Dilansir The Week, ratusan perempuan Iran telah melakukan protes dengan melepas jlbab mereka. Namun, Kementerian Dalam Negeri tetap teguh dengan peraturan tersebut. Mereka juga mendesak masyarakat untuk menghadapi perempuan yang tidak mengenakan jilbab.
Di Iran, serangan terhadap perempuan tidak berjilbab di muka umum adalah hal biasa. Tapi para perempuan itu terus berupaya menentang hukum negara.
"Saya merasa bahwa kehadiran kami di jalan-jalan adalah tindakan perlawanan. Mempraktikkan kehidupan sehari-hari seperti yang kami inginkan adalah bagian dari revolusi kami," kata Ava, salah satu orang yang melakukan protes.
2. Polisi tidak akan mentolerir pelanggaran hukum jilbab
Dengan meningkatnya perempuan yang melepas jilbab, kepolisian Iran berusaha mengendalikannya dengan rencana memasang kamera di tempat umum dan jalan raya.
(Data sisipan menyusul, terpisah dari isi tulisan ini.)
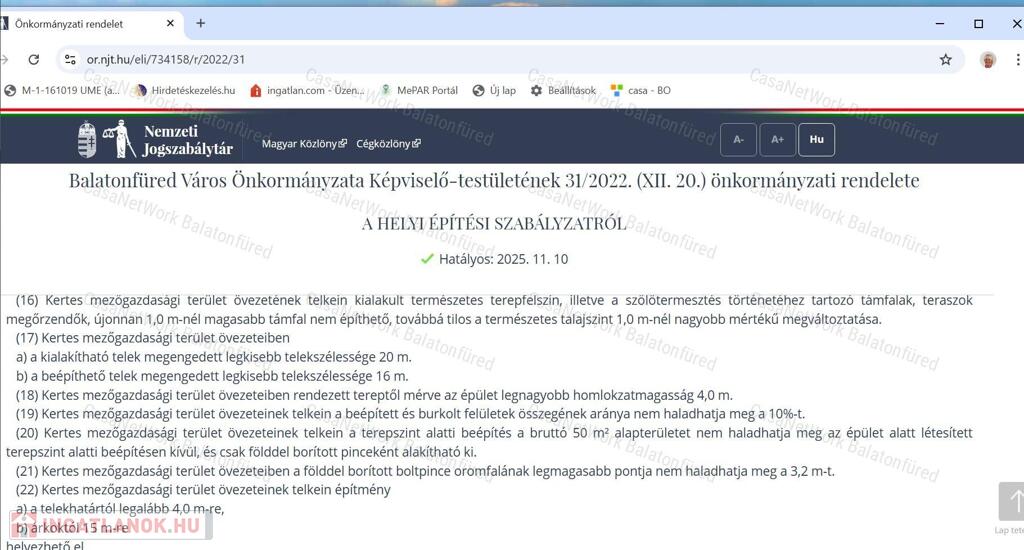
Task: Open the MePAR Portál bookmark
Action: (418, 90)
Setelah mereka teridentifikasi, maka perempuan yang melanggar aturan akan menerima pesan peringatan tentang konsekuensinya.
Dilansir Al Jazeera, langkah itu memiliki tujuan utama mencegah perlawan terhadap hukum jilbab. Perlawanan semacam itu dinilai menodai citra spiritual negara dan menyebarkan ketidakamanan.
Polisi mengatakan tidak akan mentolerir perilaku dan tindakan individu atau kolektif apa pun yang melanggar hukum jilbab.
3. Penegakan hukum bukan solusi

Setelah Revolusi 1979, Iran memberlakukan hukum yang mewajibkan perempuan menutupi rambutnya, mengenakan pakaian panjang dan longgar. Bagi para pelanggar, mereka menghadapi teguran publik, denda atau penangkapan.
Pekan lalu, dilansir BBC, Presiden Iran Ebrahim Rahisi menegaskan kembali bahwa perempuan Iran harus mengenakan jilbab sebagai kebutuhan agama.
Namun Gholamhossein Mohseni-Ejei, kepala peradilan Iran, memperingatkan bahwa tindakan keras yang meluas kemungkinan bukan cara terbaik untuk mendorong perempuan mengikuti aturan.
"Masalah budaya harus diselesaikan dengan cara budaya. Jika kita ingin menyelesaikan masalah seperti itu dengan menangkap dan memenjarakan, biayanya akan meningkat dan kita tidak akan melihat efektivitas yang diinginkan," jelasnya.